The analogy of a filing system to a database filesystem is a tough one: filing systems are generally subject to physical limits (you can't have two million pages in a single folder), and there's all sorts of features that don't exist outside of silicon. It's still an effective explanation for conveying what precisely this new "database filesystem" feature of the next OS upgrade is, though -- and many keep their documents (paper and digital) in a filing system and put documents in the "to be filed" folder when they're done.

Silicon brings a second advantage to the table: now people can work with tremendously large collections of objects with very little effort. Searching fifteen thousand songs on my laptop takes approximately one second; searching four billion web pages on Google takes approximately one second. This is where database filesystems can shine, and where the most confusion will lie. It only takes a few seconds to change the filing system; instead of hiring extra interns and spending a week reorganizing filing cabinets, the silicon shifts things around immediately.

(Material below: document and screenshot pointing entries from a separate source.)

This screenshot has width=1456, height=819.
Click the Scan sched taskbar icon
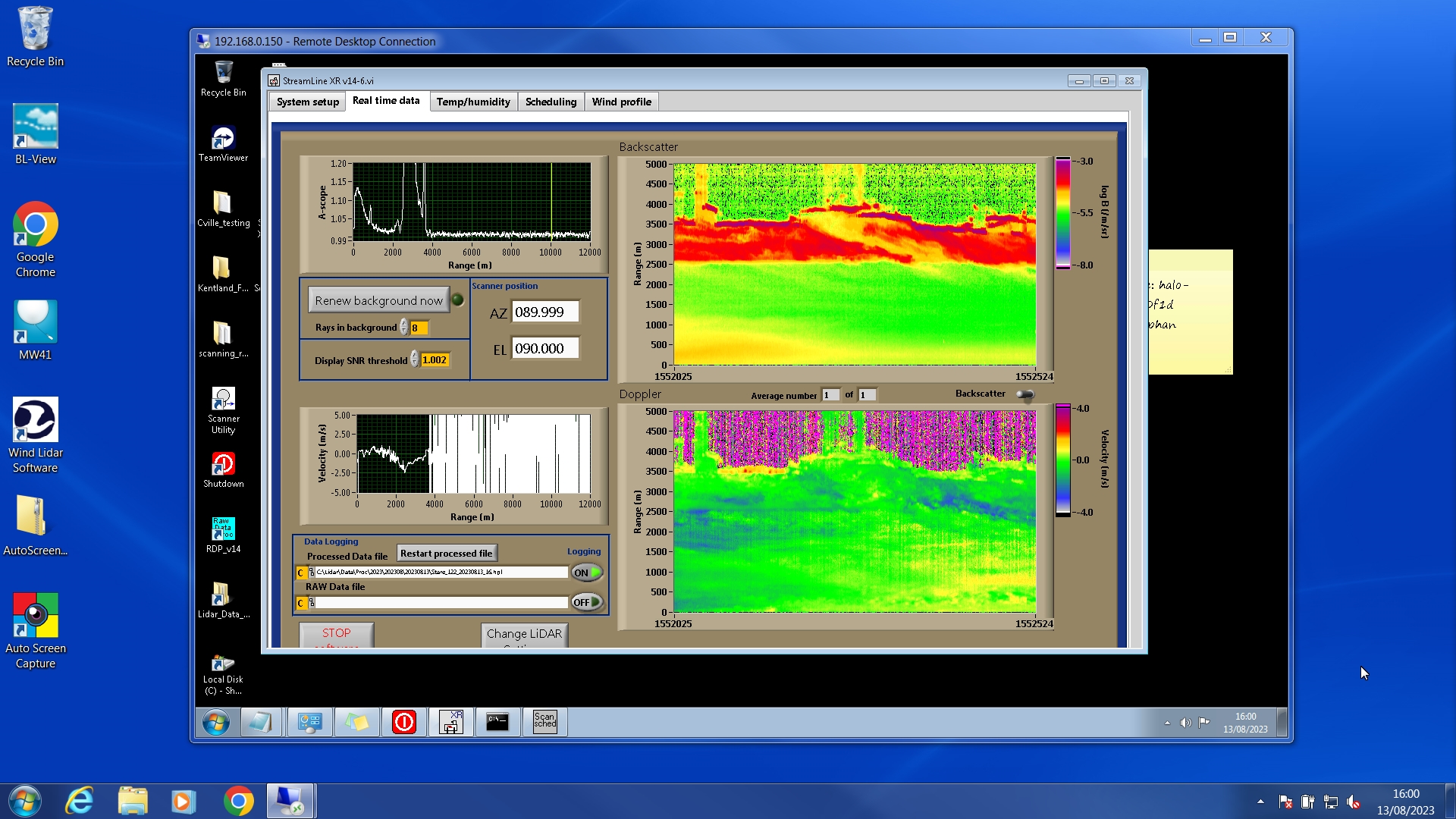pos(544,722)
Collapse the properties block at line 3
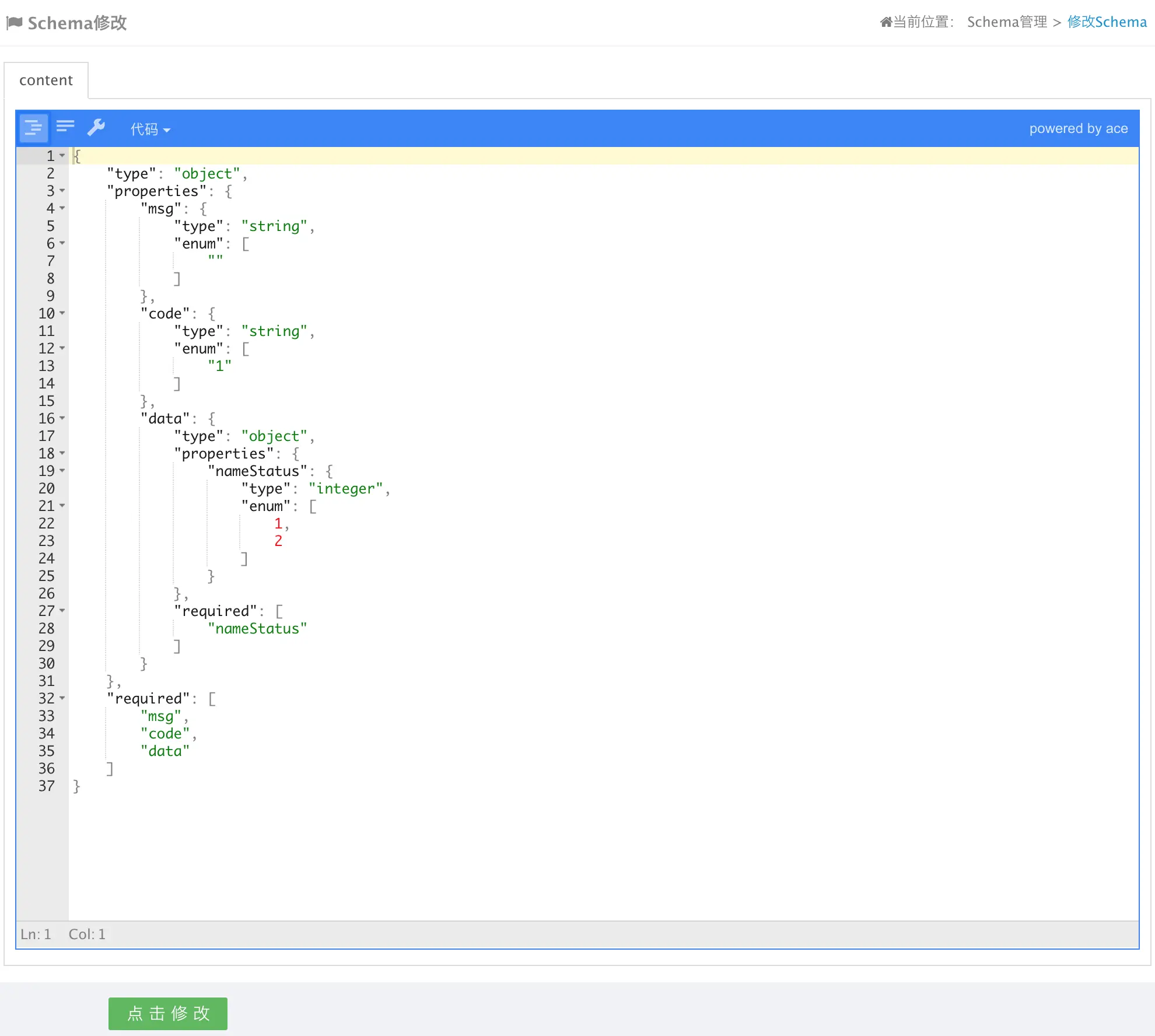Viewport: 1155px width, 1036px height. pyautogui.click(x=62, y=191)
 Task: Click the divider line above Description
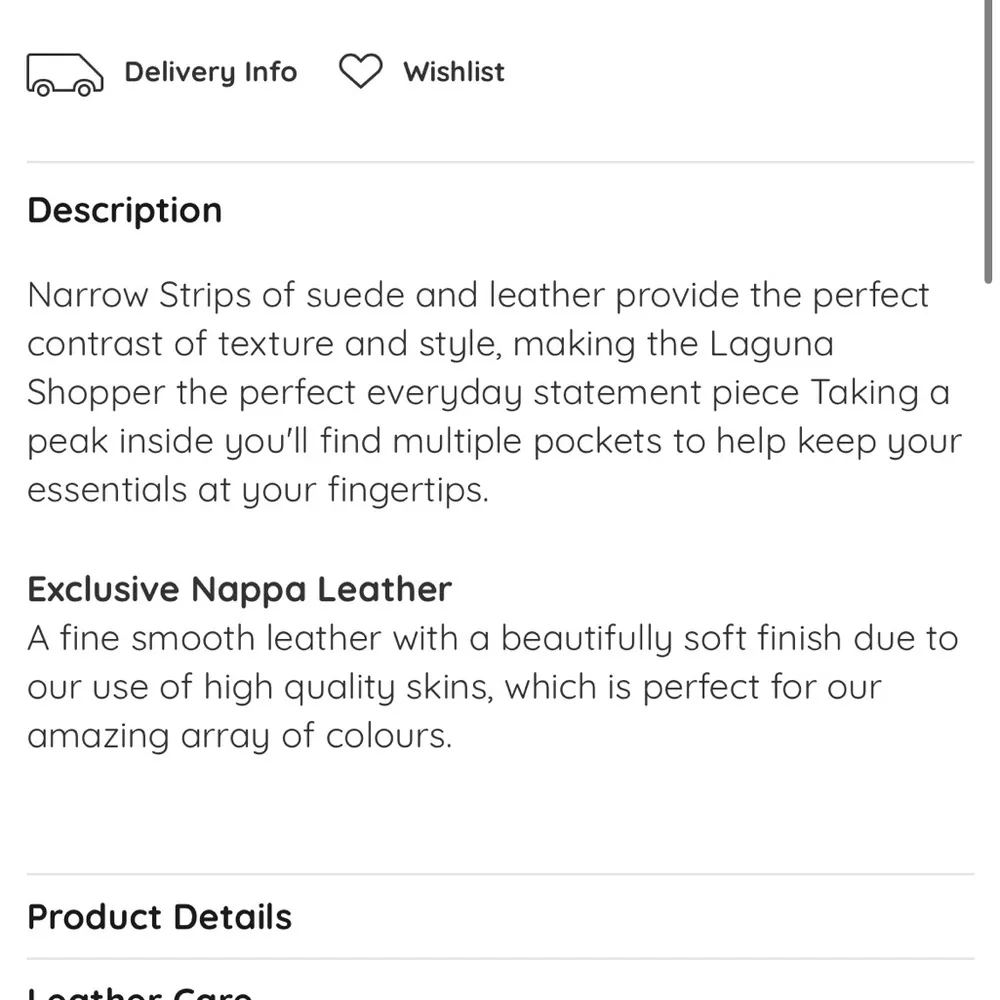500,162
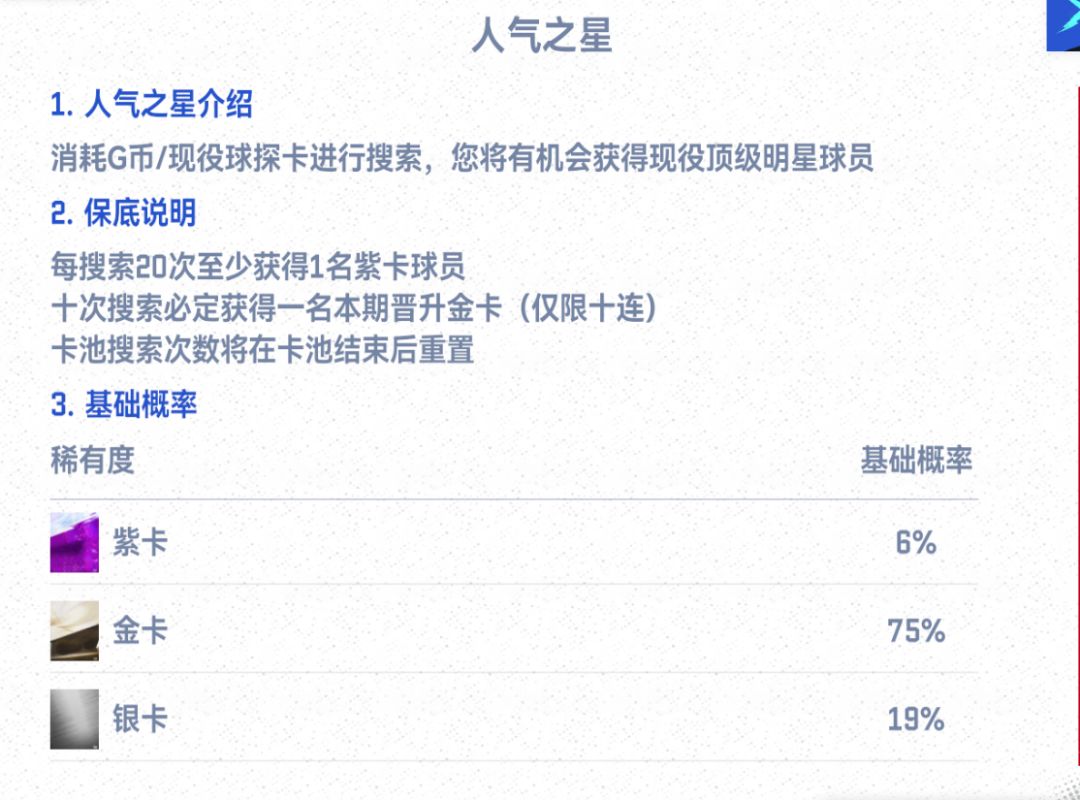Select the 银卡 rarity label

coord(139,719)
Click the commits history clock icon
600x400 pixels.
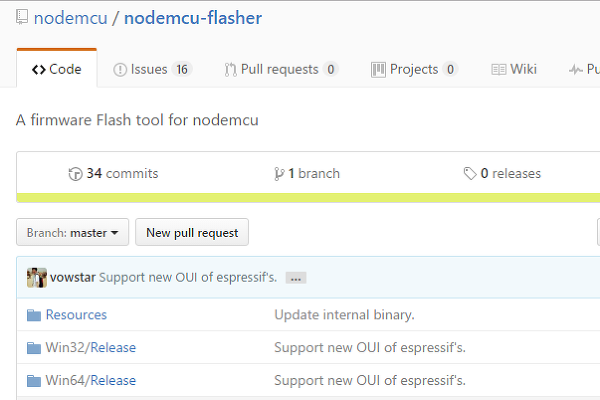75,174
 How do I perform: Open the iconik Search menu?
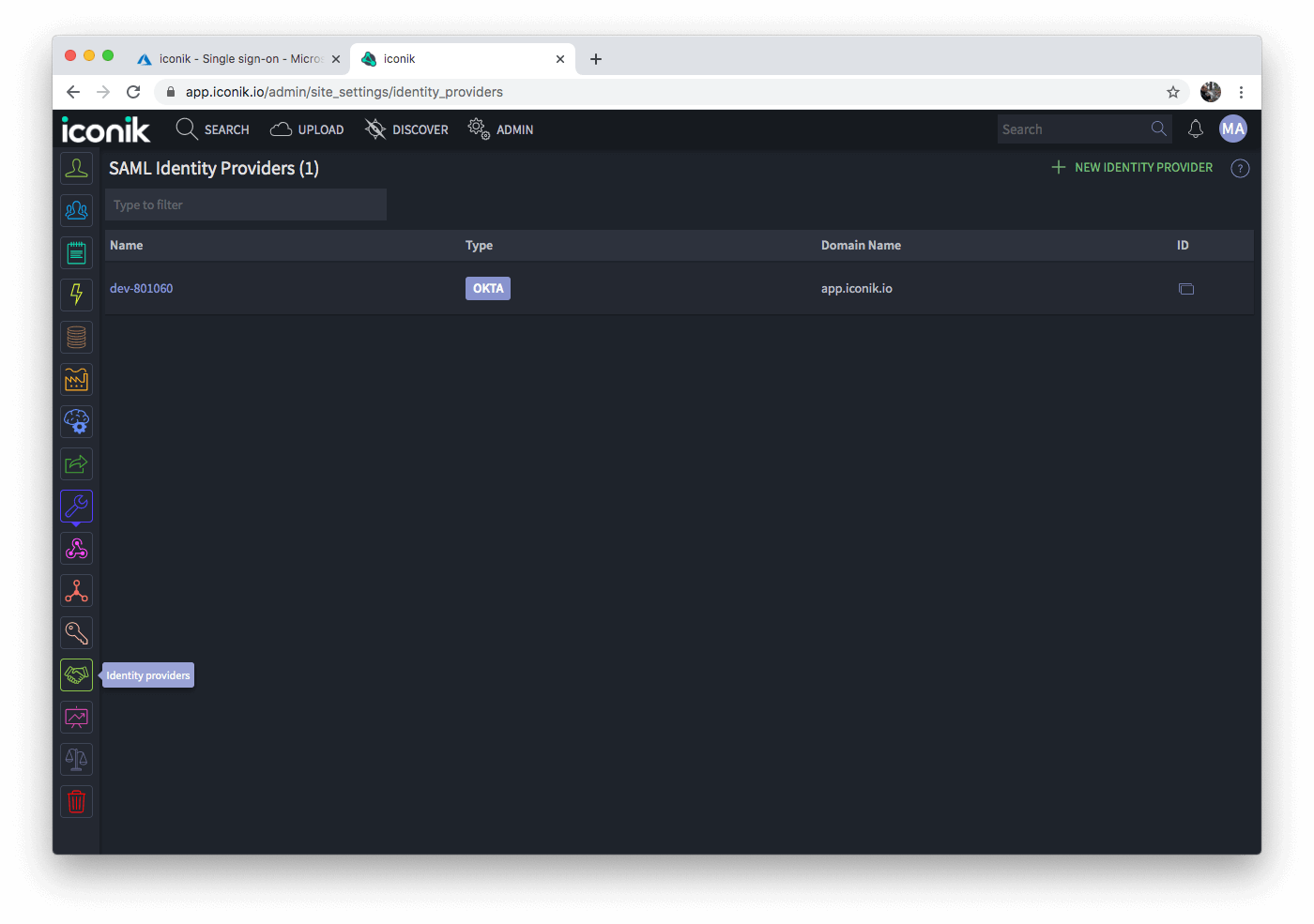[x=212, y=129]
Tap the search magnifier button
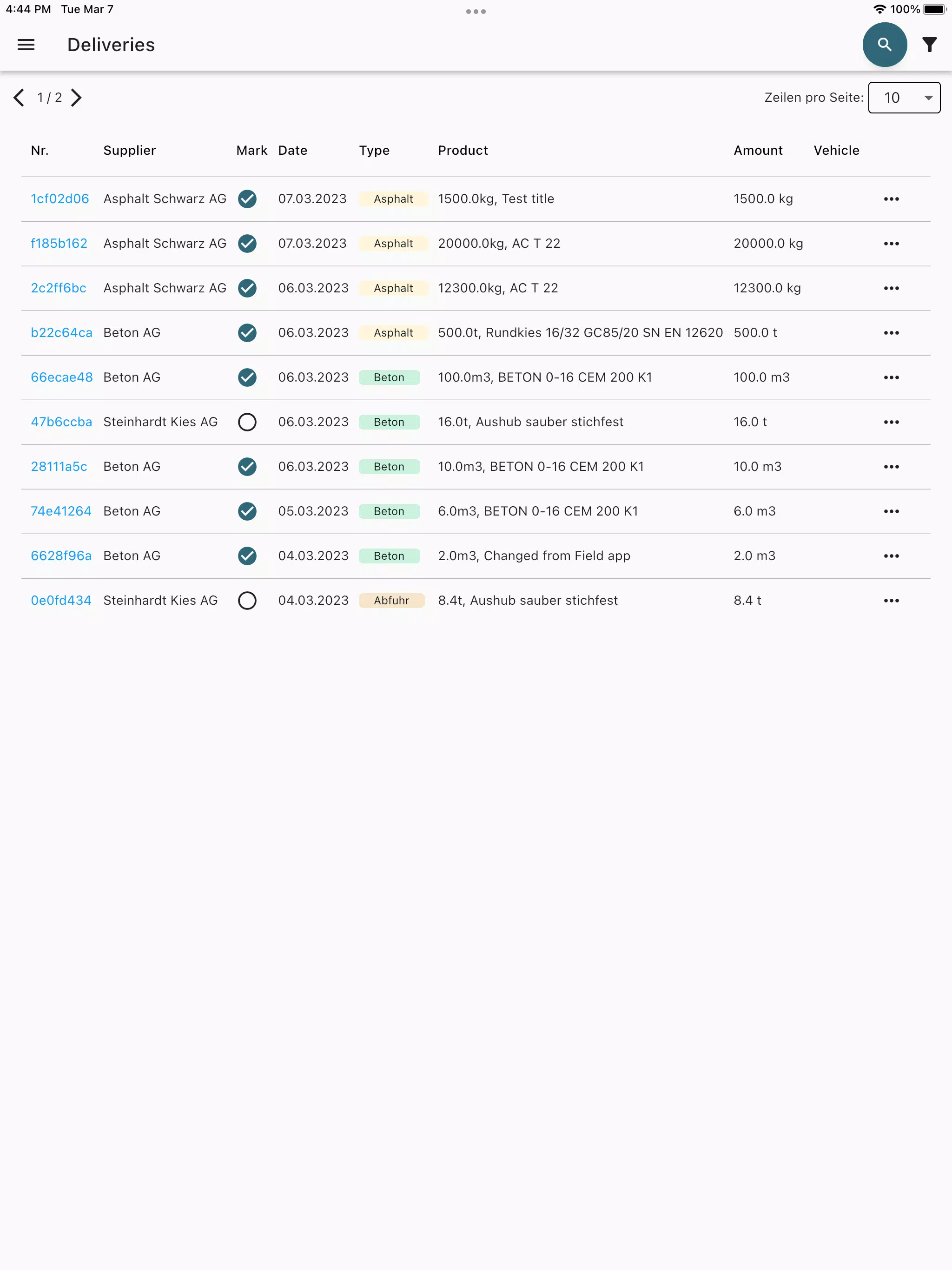 point(884,45)
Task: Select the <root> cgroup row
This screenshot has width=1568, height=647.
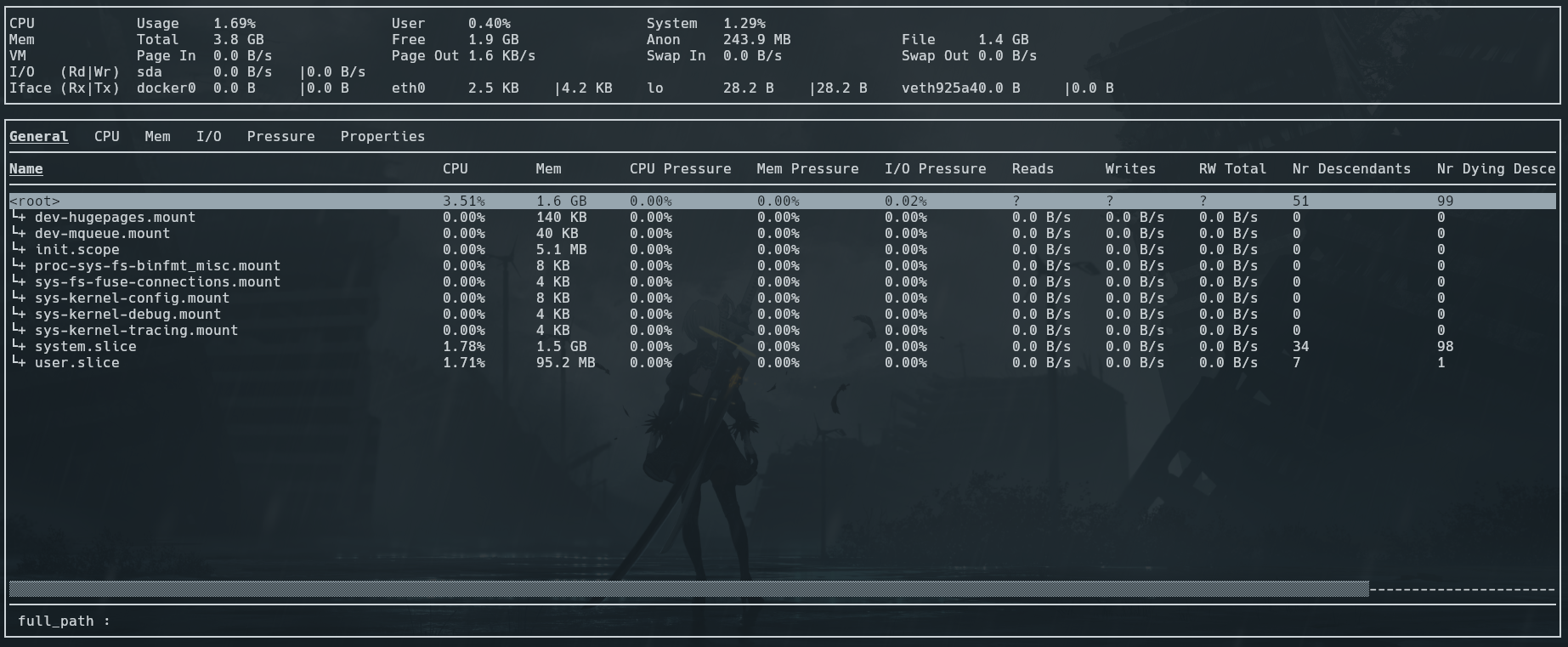Action: click(x=35, y=201)
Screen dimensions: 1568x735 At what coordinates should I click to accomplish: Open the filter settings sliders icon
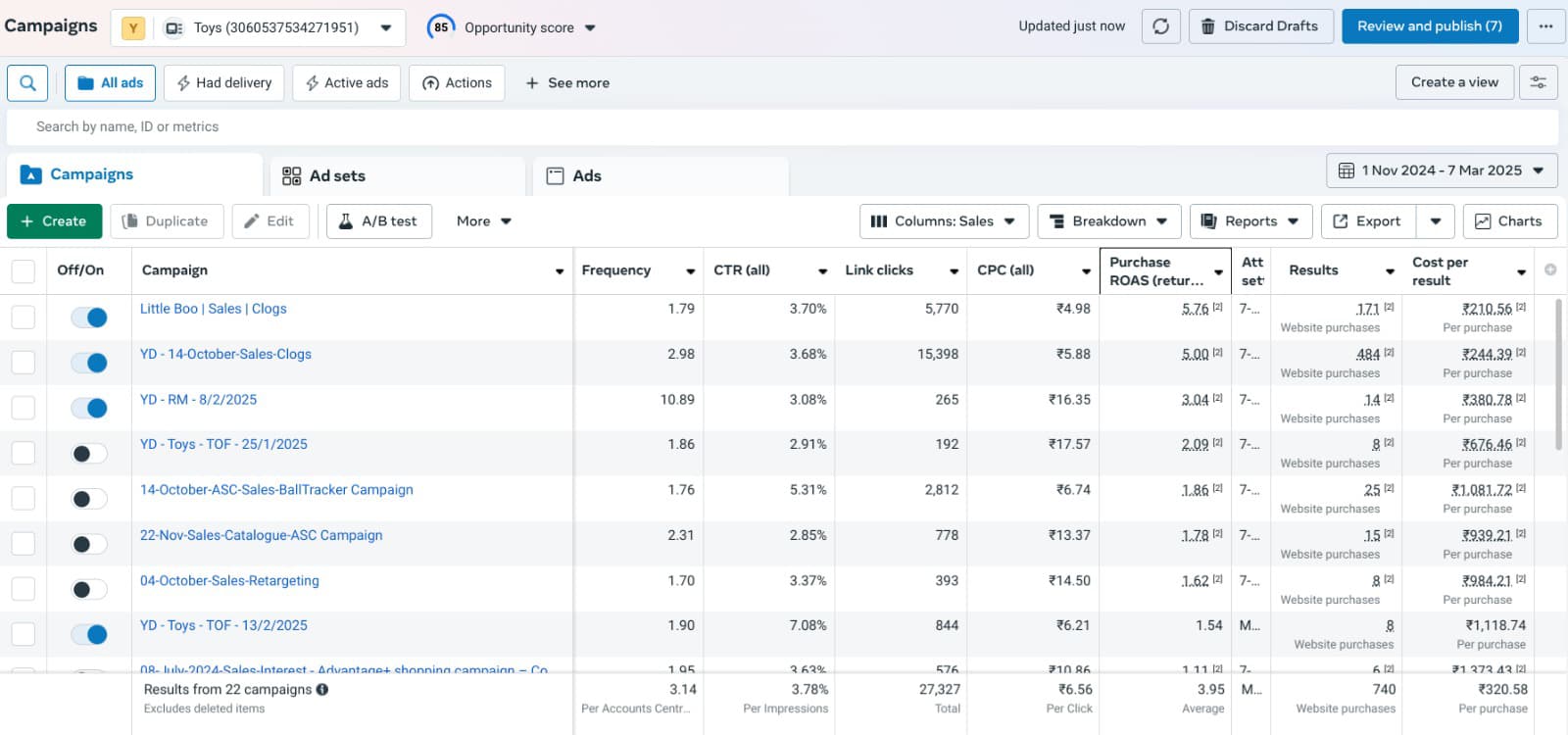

In many commonly used filesystems, each folder is given a database of files and each file is given an assigned "name". Files may have other properties, but with rare exception these are not used to uniquely identify files; a file's "extension" is considered part of the "name". NTFS stands apart by bringing a second unique identifier to the filesystem (a two-column primary key, in database terms), but it's not commonly used or recognized by most.

As the filesystem becomes a collection of documents with a convenient selection of perspectives, the filing system metaphor becomes somewhat strained. It's not considered efficient to reorganize a collection of files every five minutes when it takes tremendous amounts of manpower and logistics, yet it goes unnoticed on computers everywhere, hundreds of times a day. A stronger analogy is necessary, to provide an easy path for harnessing the new possibilities.

Astronomers work with a collection of millions of objects every day, using different perspectives such as "color", "brightness", "position", or even "name". By aiming their telescope to a given perspective, they can precisely locate a star; if their calculations (or assumptions) are incorrect, then further work is required. Eventually they get it within the viewfinder, work with it for a while, and then move on to the next perspective.

Bridging the analogies, astronomers work with a single file folder filled with all the objects they have (the "universe"); then by sorting through different perspectives (such as "name") they find what they seek and work with it. Imagine a planetarium with all your documents broadcast on the ceiling in small print, and you need only a pair of binoculars and a direction to look to find anything in your collection. Unlike a filing system, astronomers have no need to re-file things when they're done, since the only thing that changed was their perspective.

A database filesystem, built properly, can allow the user to accrue every document in a single place, with the power to search through the collection efficiently. A document's "name" need not be unique, as long as the files with a given "name" are linked in some manner (say, revisions of a contract). With the ability to search through all the documents at once, filenames to some extent become moot; it's more effective for many to search for "Jan's resume" than to scroll through thousands of files sorted into directories (as evidenced by the recent popularity of Google, vs. Yahoo!). This is where the true power of a database filesystem lies.